◆ DIRECTIVE ◆
Rewrite the listing below, changing every "GUI agent" to "interface agent" and leaving everything else unchanged.

>>>>

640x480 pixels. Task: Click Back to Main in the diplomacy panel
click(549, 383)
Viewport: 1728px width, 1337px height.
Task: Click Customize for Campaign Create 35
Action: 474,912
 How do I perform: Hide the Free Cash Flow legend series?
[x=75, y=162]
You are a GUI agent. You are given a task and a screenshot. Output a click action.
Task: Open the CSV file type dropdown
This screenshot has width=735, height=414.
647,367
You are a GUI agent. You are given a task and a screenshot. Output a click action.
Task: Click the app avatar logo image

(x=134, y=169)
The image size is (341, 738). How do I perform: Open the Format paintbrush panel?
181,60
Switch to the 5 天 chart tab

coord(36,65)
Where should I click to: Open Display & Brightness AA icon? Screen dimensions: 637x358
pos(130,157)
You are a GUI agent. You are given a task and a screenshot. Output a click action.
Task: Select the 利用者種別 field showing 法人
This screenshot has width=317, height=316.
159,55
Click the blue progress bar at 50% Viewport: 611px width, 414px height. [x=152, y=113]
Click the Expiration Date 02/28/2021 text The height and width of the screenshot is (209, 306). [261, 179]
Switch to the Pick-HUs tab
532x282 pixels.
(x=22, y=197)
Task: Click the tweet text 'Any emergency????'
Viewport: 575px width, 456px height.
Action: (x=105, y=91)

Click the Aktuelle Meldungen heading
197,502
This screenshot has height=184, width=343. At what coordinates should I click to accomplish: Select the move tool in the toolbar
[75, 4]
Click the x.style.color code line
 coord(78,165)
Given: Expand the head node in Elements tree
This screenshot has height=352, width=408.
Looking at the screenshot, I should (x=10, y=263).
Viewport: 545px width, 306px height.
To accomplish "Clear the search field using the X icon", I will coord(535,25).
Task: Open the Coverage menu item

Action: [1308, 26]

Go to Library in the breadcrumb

<<<<

◆ WRITTEN ANSWER ◆
640x480 pixels. Task: Click Back to Main in the diplomacy panel
click(549, 383)
Viewport: 1728px width, 1337px height.
Task: Click Customize for Campaign Create 35
Action: 474,912
 How do I perform: Hide the Free Cash Flow legend series?
[x=75, y=162]
You are a interface agent. You are given a task and a screenshot. Output a click action.
Task: Open the CSV file type dropdown
This screenshot has width=735, height=414.
647,367
You are a interface agent. You are given a task and a screenshot. Output a click action.
Task: Click the app avatar logo image

(x=134, y=169)
The image size is (341, 738). How do I perform: Open the Format paintbrush panel?
181,60
Switch to the 5 天 chart tab

coord(36,65)
Where should I click to: Open Display & Brightness AA icon? Screen dimensions: 637x358
pos(130,157)
You are a interface agent. You are given a task and a screenshot. Output a click action.
Task: Select the 利用者種別 field showing 法人
This screenshot has width=317, height=316.
159,55
Click the blue progress bar at 50% Viewport: 611px width, 414px height. [x=152, y=113]
Click the Expiration Date 02/28/2021 text The height and width of the screenshot is (209, 306). [261, 179]
Switch to the Pick-HUs tab
532x282 pixels.
(x=22, y=197)
Task: Click the tweet text 'Any emergency????'
Viewport: 575px width, 456px height.
Action: (x=105, y=91)

Click the Aktuelle Meldungen heading
197,502
This screenshot has height=184, width=343. At what coordinates should I click to accomplish: Select the move tool in the toolbar
[75, 4]
Click the x.style.color code line
 coord(78,165)
Given: Expand the head node in Elements tree
This screenshot has height=352, width=408.
Looking at the screenshot, I should (x=10, y=263).
Viewport: 545px width, 306px height.
To accomplish "Clear the search field using the X icon", I will coord(535,25).
Task: Open the Coverage menu item

Action: [1308, 26]

Go to Library in the breadcrumb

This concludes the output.